А надо. Пусть отчасти, но принимать во внимание, учитывать их – жизненно необходимо.

Спускаемся и идём через толпу, где каждый норовит если не коснуться, то хотя бы приблизиться, и многотысячный этот организм готов удушить нас своим многочленным телом. Касаюсь по дороге рук, туловищ… пытаюсь отшучиваться на ходу, но получается так себе.

– Товарищ! Товарищ! – долговязый молодой человек самово што ни есть студенческого вида. Пропихивается через толпу, – Я представитель одной из студенческих групп, и мы просим вас встретиться…

– Непременно, товарищ…

– Вальцуев! Александр Вальцуев! – глаза совершенно сумасшедшие, но как-то… иначе, што ли. Не психоз при виде знаменитостей, а желание донести донас што-то важное, получить какую-то необходимую информацию.

Политика, инженерия… ни в коем разе не знаю, што ево интересует.
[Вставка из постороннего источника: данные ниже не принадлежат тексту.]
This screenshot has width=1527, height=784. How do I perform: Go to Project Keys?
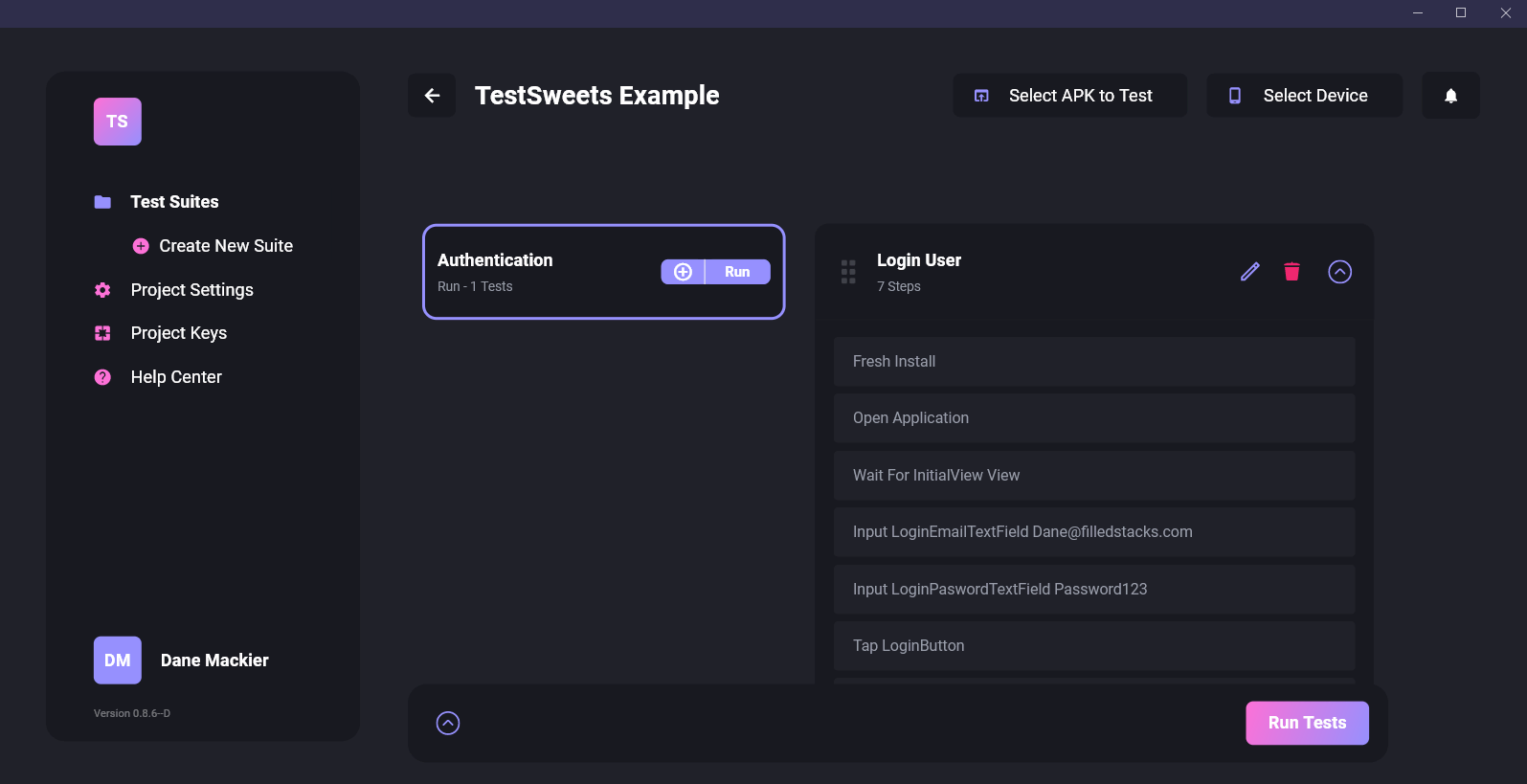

Потом разберёмся!

Даю ему свою визитку и спешу дальше. К счастью, толпа эта не растянулась на весь город, как я всерьёз уже опасался, и мы сели на извозчика, выдержавшего за нас настоящий бой. Дородный бородач, он то и дело оглядывался, светя свеженаливающимся фингалом, и ухал филином, ничуть не расстроенный.

– Ух-ха! Да ни в жисть! Обзавидуются.

– За дорогой смотри, завидущий, – прервал его Санька. Извозчик закивал так, што едва ли не отвала башки, и действительно – принялся следить за дорогой.

Мы же постарались вжаться в глубь пролетки – благо, широкополые бурские шляпы вошли в моду, и встречались достаточно часто. Среди чистой публики так чуть ли не каждый третий, и насколько я знаю, это не только мода, но и выражение определённых политических симпатий. Разнятся покрои, залом полей, ленточки на тулье, и каждый модный веверт што-то, да и означает.

У Столешникова переулка – снова пост, и благо – хотя бы без чубатых. Переглядываемся с братом без слов… на вокзале казаков хватило, и так-то провокация удалась.

Дворник, Татьяна с глазами на мокром месте и совершенно осунувшимся лицом, и чуть не все жильцы, которым разом понадобилось што-то во дворе. Приветствия вернувшихся героев мешались с сочувственными словами к человеку, потерявшему супругу, и так-то всё это было тяжко, што и слов не подобрать.